→ WORK TASK:
In the article below on British Columbia's overdose crisis, reproduce the passage from "His classification of" to "to Horgan’s comments.", substituting "astonished" for "incredulous".

Advocates and experts working on the frontlines of British Columbia’s toxic drug death crisis were left in disbelief after the province’s premier appeared to entirely ignore the impacts of the overdose crisis during a press conference on June 29.

“After the longest public emergency in Canadian history, I believe it’s safe to take the next step forward,” Premier John Horgan said in his opening statements, while announcing stage three of the province’s COVID-19 reopening plan.

His classification of the pandemic as the ‘longest public emergency in Canadian history’ came on the same day that the B.C. Coroners Service released their monthly report on the number of people who have lost their lives to the drug poisoning crisis in the province — a crisis that was declared a public health emergency in B.C. over five years ago, in 2016.

According to this report, 851 people have died from drug overdose this year in B.C., 160 of whom lost their lives in the month of May alone. In comparison, about 103 people died of COVID-19 in the province during the same month.

“I was incredulous at how tone deaf that was,” said Leslie McBain, recalling her reaction to Horgan’s comments.

McBain co-founded Moms Stop the Harm—a group that advocates for compassionate harm reduction measures and an end to the failed war on drugs—in 2016, after losing her son to drug overdose in 2014. She is also the family engagement lead at the B.C. Centre on Substance Use.

McBain calls B.C.’s response to the overdose crisis ‘appalling’, adding that provincial leaders have expressed their intentions of bringing about an end to this public health emergency, but have not followed up their words with meaningful action.

“With the COVID response [it was] all hands on deck… it was a reasonably good response from the province and from the country,” McBain said.

→ INPUT DATA:
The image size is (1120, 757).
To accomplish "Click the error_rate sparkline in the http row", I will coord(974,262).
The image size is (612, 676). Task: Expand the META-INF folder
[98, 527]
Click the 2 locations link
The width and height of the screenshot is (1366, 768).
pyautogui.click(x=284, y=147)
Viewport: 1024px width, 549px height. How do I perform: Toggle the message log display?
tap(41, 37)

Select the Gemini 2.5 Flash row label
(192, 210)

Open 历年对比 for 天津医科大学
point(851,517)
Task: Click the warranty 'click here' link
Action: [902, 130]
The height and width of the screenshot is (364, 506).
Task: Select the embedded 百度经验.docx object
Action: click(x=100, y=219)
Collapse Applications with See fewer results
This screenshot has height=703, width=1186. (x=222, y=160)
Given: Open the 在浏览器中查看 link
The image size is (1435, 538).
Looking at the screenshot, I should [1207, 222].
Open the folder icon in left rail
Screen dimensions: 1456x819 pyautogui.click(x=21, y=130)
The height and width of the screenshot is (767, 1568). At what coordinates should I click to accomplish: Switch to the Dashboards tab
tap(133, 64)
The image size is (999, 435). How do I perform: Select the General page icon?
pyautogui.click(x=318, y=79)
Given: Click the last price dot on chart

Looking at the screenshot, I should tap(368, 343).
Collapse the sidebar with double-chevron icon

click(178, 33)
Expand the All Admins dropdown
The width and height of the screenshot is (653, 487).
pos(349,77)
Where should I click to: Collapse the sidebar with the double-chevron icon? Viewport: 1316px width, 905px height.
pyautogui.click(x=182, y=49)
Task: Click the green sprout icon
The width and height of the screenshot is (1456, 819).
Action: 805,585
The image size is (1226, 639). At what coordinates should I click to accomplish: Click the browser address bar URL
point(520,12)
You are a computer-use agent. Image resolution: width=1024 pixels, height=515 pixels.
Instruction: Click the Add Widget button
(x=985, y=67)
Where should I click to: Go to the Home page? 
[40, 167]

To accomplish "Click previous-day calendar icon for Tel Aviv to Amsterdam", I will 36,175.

→ RESPONSE TO THE EXERCISE:
His classification of the pandemic as the ‘longest public emergency in Canadian history’ came on the same day that the B.C. Coroners Service released their monthly report on the number of people who have lost their lives to the drug poisoning crisis in the province — a crisis that was declared a public health emergency in B.C. over five years ago, in 2016.

According to this report, 851 people have died from drug overdose this year in B.C., 160 of whom lost their lives in the month of May alone. In comparison, about 103 people died of COVID-19 in the province during the same month.

“I was astonished at how tone deaf that was,” said Leslie McBain, recalling her reaction to Horgan’s comments.